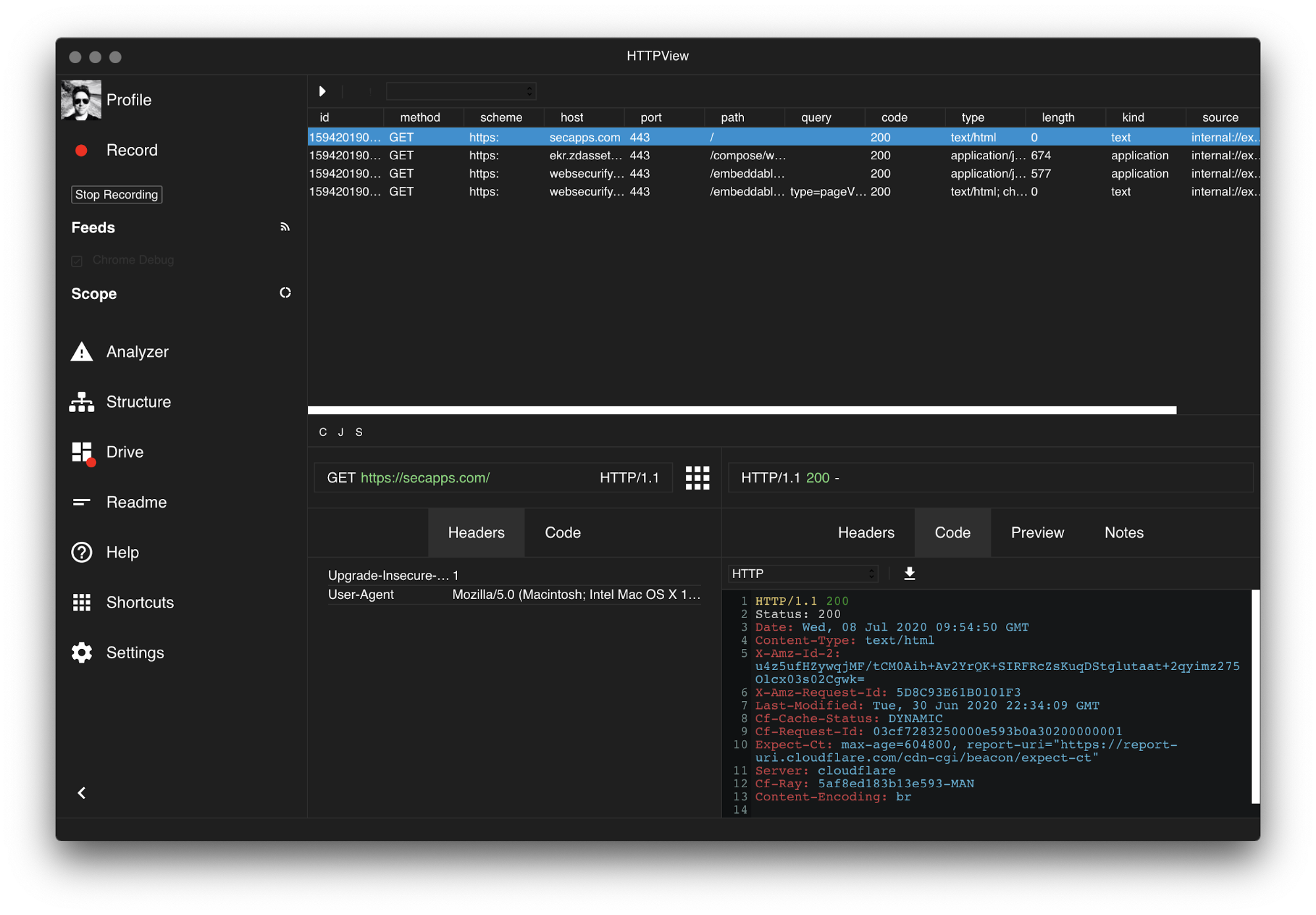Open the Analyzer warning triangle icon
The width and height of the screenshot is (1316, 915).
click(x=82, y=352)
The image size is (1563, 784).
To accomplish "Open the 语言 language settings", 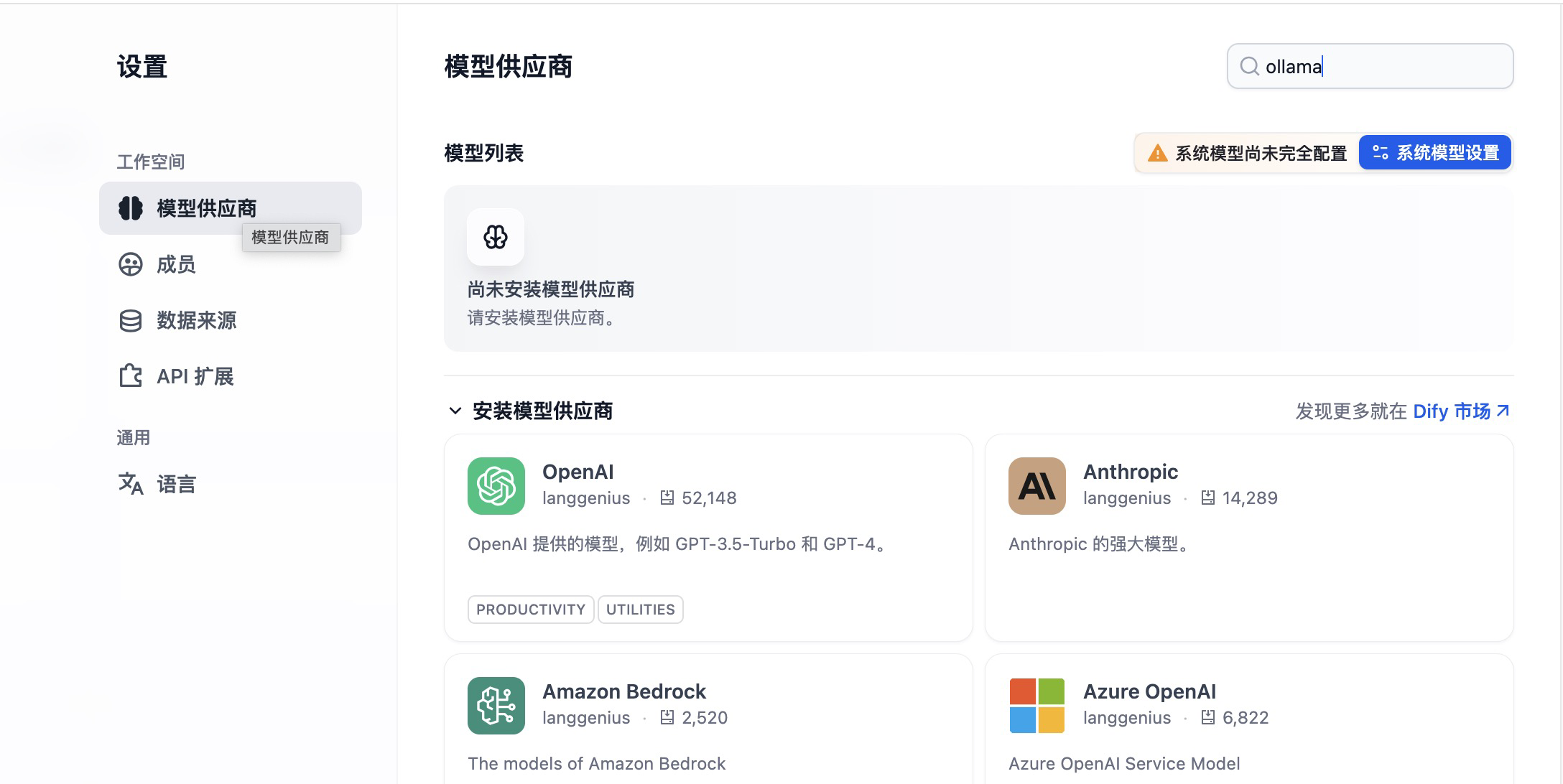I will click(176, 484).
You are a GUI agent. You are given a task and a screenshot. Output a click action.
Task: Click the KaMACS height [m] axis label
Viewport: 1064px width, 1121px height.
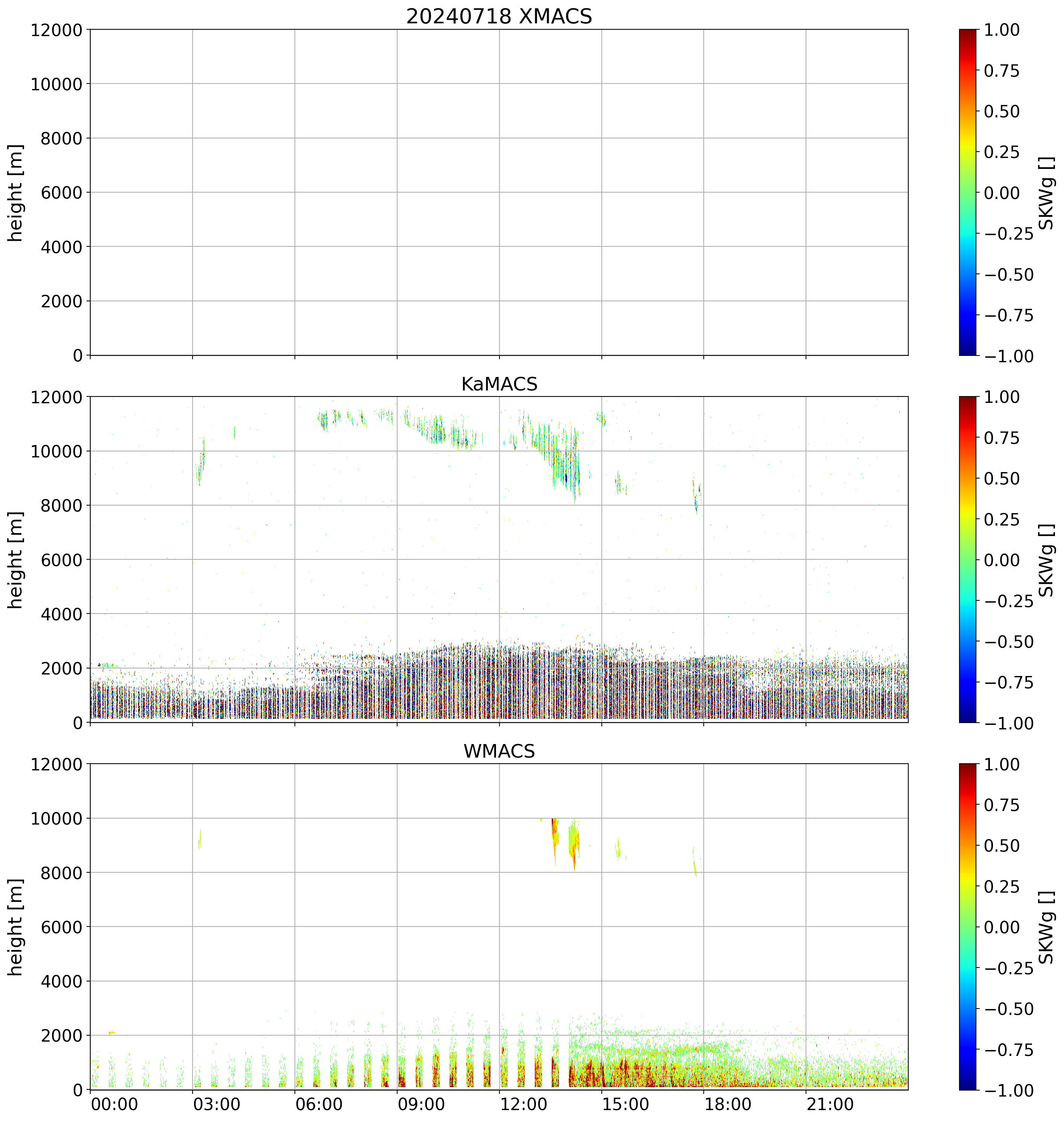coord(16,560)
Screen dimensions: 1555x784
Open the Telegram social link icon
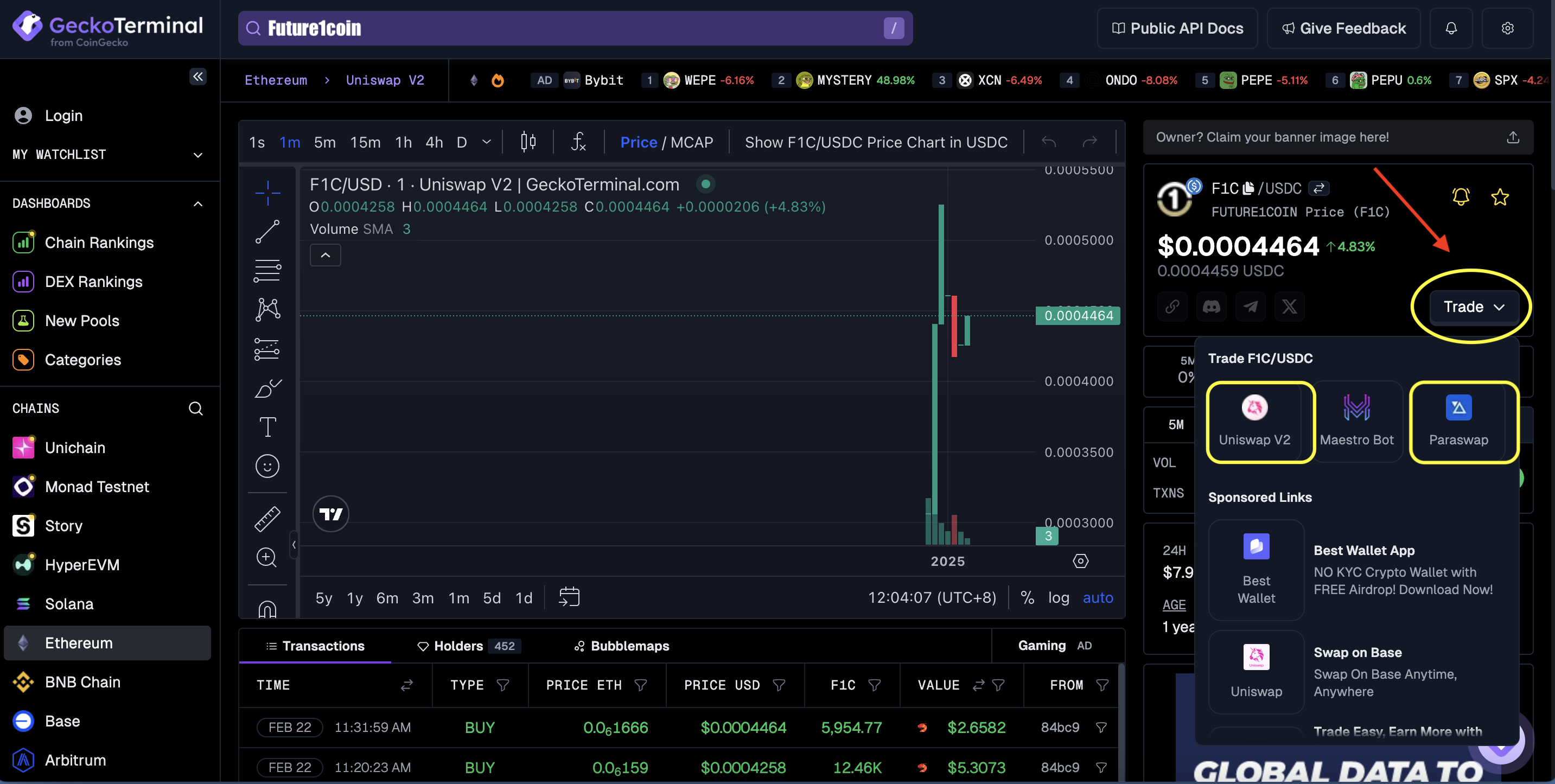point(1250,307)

____

Instructions for the task: The lines to copy run from the one with "Screen dimensions: 1555x784" through the end of the material. Write them out exactly, leaving out the pictures.

Answer to this exercise:
Screen dimensions: 1555x784
Open the Telegram social link icon
point(1250,307)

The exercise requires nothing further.